Llevo esperando todo el día, aquí metido, temiendo enterarme de que un poli os ha echado el guante a ti y a la niña, por no mencionar la maleta llena de dinero, pensó Clint. La has cagado bien cagada. No veo la hora de ponerte las manos encima.
—Sí, Clint. Siento haberle disparado a Lucas. Es que pensé que estaría bien quedarnos con una niña y el millón entero para nosotros solos. Sé que era tu amigo.
Clint no le comentó que temía que el FBI comenzara a buscarlo cuando se enteraran de que Lucas y él habían compartido celda en Attica años atrás. Mientras pasara por Clint Downes no corría peligro. Pero si por casualidad examinaban sus huellas verían en el acto que Clint Downes no existía.
—Olvídate de Lucas. ¿Cómo se llama el motel?
—Shell and Dune. Concha y duna, ¿no te parece cursi? Te quiero, Clint.

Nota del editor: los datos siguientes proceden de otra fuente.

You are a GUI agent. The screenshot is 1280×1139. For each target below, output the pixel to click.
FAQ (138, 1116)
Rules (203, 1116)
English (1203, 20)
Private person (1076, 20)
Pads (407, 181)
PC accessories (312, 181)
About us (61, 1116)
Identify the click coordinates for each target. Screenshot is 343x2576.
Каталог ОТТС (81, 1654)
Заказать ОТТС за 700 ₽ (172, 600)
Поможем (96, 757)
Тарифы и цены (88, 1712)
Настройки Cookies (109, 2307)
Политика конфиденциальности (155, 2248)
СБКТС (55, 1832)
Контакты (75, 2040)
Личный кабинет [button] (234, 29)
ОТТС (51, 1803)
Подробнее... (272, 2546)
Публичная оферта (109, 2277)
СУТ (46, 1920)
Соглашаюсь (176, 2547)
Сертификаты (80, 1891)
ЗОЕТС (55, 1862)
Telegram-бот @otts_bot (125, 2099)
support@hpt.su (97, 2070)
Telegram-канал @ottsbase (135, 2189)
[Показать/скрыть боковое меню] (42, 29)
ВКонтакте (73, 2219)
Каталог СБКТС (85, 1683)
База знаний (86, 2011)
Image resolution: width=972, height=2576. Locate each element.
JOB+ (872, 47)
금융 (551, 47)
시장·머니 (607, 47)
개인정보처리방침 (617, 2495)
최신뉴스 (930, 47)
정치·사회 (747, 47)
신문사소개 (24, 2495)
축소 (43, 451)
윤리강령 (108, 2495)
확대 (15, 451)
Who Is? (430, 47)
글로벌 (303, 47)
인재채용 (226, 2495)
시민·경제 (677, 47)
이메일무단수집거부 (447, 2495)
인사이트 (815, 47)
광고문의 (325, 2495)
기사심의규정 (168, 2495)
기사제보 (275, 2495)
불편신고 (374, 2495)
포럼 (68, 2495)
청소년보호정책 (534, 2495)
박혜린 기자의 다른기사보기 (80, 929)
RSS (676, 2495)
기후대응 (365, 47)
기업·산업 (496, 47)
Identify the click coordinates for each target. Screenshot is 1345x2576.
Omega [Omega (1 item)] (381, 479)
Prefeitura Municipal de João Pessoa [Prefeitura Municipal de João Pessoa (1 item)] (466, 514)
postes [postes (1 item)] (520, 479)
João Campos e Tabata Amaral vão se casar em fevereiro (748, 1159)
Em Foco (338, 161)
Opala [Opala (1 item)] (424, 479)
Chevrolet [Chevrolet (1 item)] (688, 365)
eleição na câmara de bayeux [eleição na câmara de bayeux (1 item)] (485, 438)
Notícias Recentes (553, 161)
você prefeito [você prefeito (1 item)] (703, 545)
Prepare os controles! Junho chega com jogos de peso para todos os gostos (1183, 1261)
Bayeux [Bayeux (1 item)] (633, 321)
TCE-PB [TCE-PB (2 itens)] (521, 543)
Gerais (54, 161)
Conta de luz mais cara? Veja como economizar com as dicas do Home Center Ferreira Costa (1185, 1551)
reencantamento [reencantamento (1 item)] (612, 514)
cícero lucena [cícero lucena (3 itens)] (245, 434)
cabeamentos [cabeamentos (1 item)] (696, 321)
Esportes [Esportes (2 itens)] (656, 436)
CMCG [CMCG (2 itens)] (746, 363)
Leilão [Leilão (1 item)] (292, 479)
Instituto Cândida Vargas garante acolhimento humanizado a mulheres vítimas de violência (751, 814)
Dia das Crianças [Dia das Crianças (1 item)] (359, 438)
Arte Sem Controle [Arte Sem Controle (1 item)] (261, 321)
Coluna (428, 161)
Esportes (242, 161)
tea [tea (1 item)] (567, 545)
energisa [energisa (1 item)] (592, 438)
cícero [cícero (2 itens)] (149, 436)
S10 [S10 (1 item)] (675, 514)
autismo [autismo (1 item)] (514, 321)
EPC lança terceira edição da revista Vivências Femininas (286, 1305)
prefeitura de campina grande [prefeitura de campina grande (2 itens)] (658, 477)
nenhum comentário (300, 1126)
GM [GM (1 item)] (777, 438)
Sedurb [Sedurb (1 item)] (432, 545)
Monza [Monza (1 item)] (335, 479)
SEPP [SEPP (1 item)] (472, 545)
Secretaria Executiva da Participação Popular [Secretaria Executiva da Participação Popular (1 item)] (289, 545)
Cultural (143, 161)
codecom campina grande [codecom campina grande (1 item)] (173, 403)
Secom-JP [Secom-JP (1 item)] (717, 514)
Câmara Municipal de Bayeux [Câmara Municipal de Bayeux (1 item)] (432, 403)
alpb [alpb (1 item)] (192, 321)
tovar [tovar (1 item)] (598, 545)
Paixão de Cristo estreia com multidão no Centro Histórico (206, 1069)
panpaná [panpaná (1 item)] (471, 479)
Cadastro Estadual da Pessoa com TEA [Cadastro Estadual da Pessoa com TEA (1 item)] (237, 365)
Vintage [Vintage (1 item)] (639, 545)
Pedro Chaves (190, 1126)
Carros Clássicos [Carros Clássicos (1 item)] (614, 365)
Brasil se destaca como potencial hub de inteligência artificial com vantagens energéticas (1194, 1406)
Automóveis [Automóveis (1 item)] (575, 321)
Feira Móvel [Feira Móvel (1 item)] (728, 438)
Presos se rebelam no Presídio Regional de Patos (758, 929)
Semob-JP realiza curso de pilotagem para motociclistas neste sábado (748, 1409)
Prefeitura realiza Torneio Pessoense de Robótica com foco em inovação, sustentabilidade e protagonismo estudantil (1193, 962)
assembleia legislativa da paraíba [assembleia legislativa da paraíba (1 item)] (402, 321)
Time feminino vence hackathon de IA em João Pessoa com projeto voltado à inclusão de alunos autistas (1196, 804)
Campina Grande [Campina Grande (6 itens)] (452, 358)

—Vale, vale. ¿Cómo está la cría?
—Está muy mal, en serio. Tiene mucha fiebre.
—Pues dale una aspirina.
—Clint, no quiero seguir cargando con ella. No la soporto.
—Ahí tienes la respuesta. La dejaremos dentro de la furgoneta cuando la hundamos en alguna parte. Por si no te has fijado, en esa zona hay agua por todas partes.
—Lo que tú digas, Clint. No sé qué haría sin ti. Te lo juro. Tú sí que eres listo. Lucas se creía más listo que tú, pero no lo era. Me muero de ganas de que estés aquí.
—Lo sé. Tú y yo, solos. Como tiene que ser. —Clint colgó el teléfono—. Si te crees eso es que eres más tonta de lo que yo pensaba —añadió en voz alta.